◆ **What the task requires**
The answer must be an exact copy of the lines from the one containing "Instruction: Click the" through the last line of the records, with no pictures.
START Exercise material
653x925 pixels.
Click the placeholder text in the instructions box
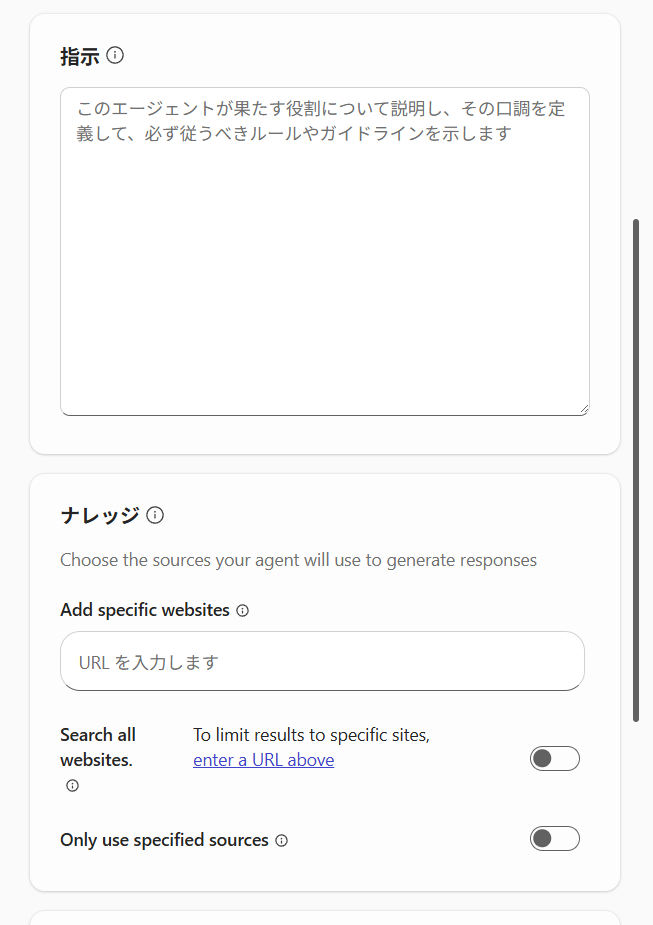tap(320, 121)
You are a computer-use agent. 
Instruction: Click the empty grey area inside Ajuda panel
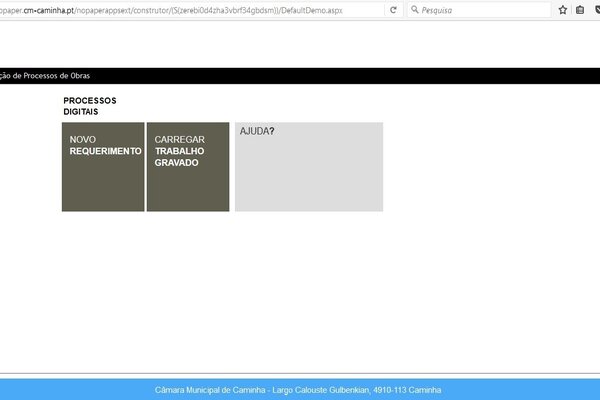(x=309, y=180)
END Exercise material
◆ **Written solution**
Instruction: Click the empty grey area inside Ajuda panel
(x=309, y=180)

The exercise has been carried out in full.